C. Timeline Aggregator & Storage
For complex products like Timeline, the cache works in tandem with a specialized storage layer.
- Denormalization: Data is moved from highly normalized MySQL tables to denormalized, IO-efficient rows to minimize random disk IO during cache misses.
- C++ Aggregator: A service running locally on database boxes that performs ranking and filtering in C++ rather than PHP, reducing network transfer of irrelevant data.
D. Consistency Mechanism (Reliable Delete Stream)
To maintain consistency in a demand-filled look-aside cache:
- Mcrouter logs delete commands to disk if the destination is unreachable.
- A background process replays these deletes, ensuring that stale data is eventually invalidated even during network partitions.
3. Scalability Analysis
The “Fan-Out” Challenge
Facebook’s social graph is highly interconnected. A single page load can trigger hundreds of Memcached requests (fan-out). If these requests were synchronous and sequential, latency would be untenable. mcrouter manages this by fanning out requests asynchronously across thousands of servers.
Handling Hot Spots (Fan-In)
Specific objects (e.g., a celebrity’s post) create “fan-in” issues where a single Memcached node is overwhelmed. Facebook mitigates this via:
- Replicated Pools: Spreading the read load of the same key across multiple hosts.
- Quality of Service (QoS): Throttling request rates per-pool or per-host to prevent cascading failures.
Cold Cache Warmup
When a new cache cluster is brought online, it is “cold” (empty). A sudden surge of misses would crash the underlying database. Mcrouter solves this by automatically refilling the “cold” cache from a designated “warm” cluster before the request reaches the DB.
Infrastructure Evolution
- Hardware Efficiency: Use of
jemallocfor memory allocation andFlashcache(kernel driver) to extend the database’s buffer pool onto flash storage. - Denormalization for IO: By clustering data by
(user, time)on disk, the system converts hundreds of random IO seeks into a few efficient range scans.

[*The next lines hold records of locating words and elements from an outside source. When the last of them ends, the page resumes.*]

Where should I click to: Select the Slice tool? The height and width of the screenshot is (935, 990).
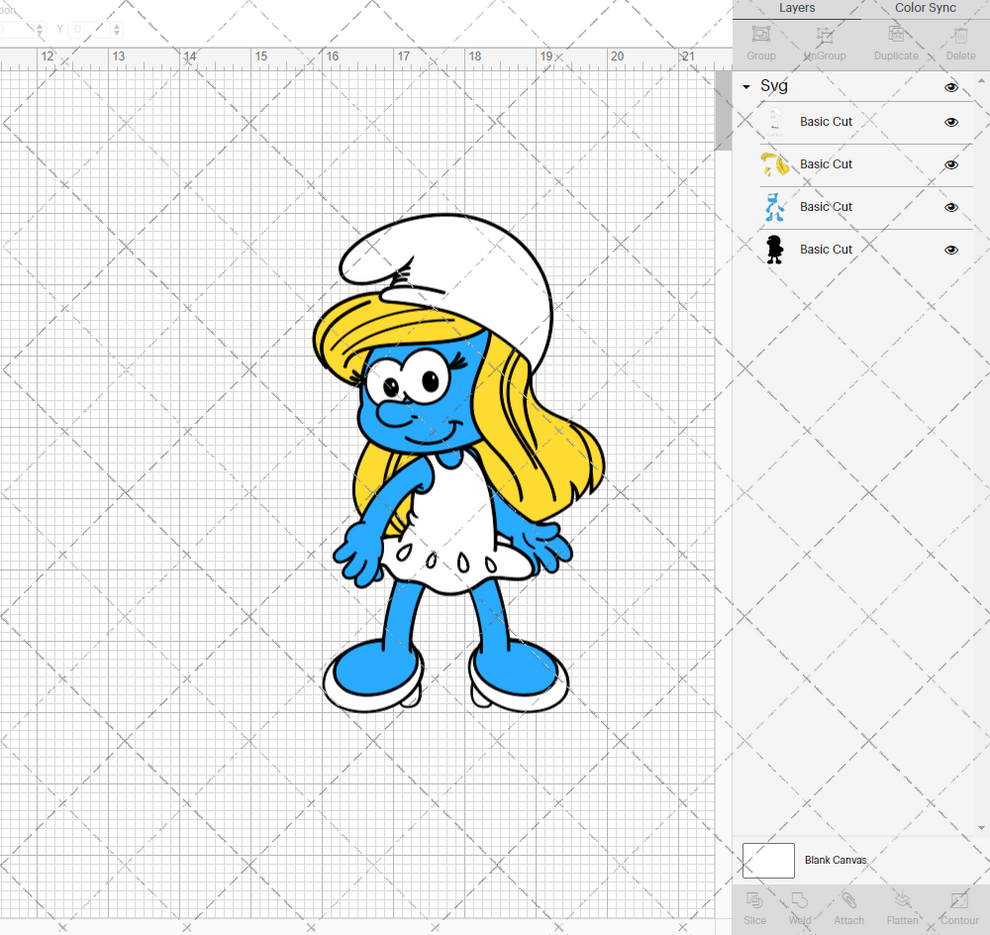[x=754, y=908]
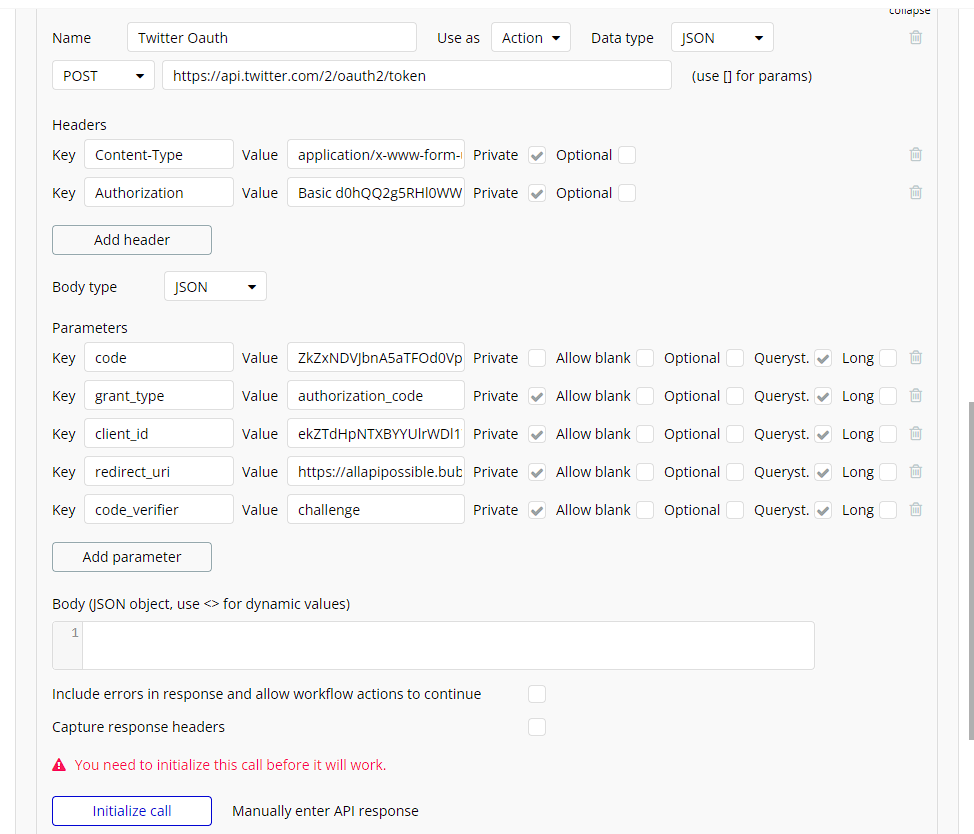The image size is (974, 834).
Task: Delete the Authorization header row
Action: tap(915, 193)
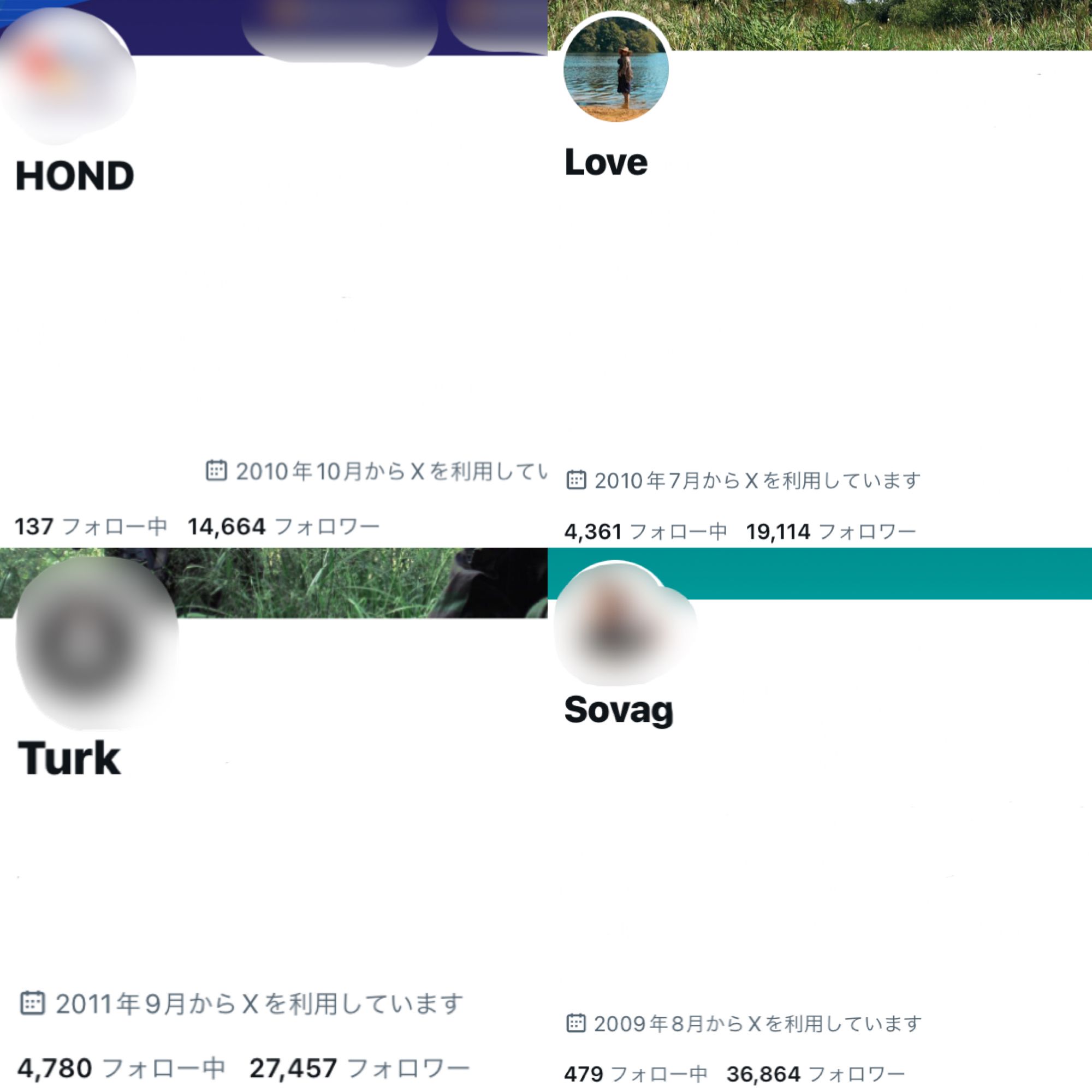Click the Love profile's meadow header image

tap(882, 25)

4. Key Takeaways for System Design
- Decouple Routing from Application: By using a proxy (mcrouter), you can change sharding logic, failover strategies, and hardware pools without redeploying the application tier.
- Optimize for Random IO: In massive systems, the bottleneck is often random disk IO. Denormalizing data to support “streaming” reads from disk is a primary scaling strategy for persistent storage.
- Shadow Testing is Essential: mcrouter’s “Shadowing” feature allows production traffic to be mirrored to a test cluster. This is the only way to accurately predict how new hardware or software will behave under a 5-billion-request-per-second load.
- Async/Fibers for Concurrency: Mcrouter’s use of lightweight threads (Fibers) allows it to handle high-concurrency networking without the overhead of heavy OS context switching.
- Eventually Consistent Invalidation: Ensuring deletes are delivered (even via disk-logging and retries) is more critical for user experience than absolute immediate consistency in a social graph context.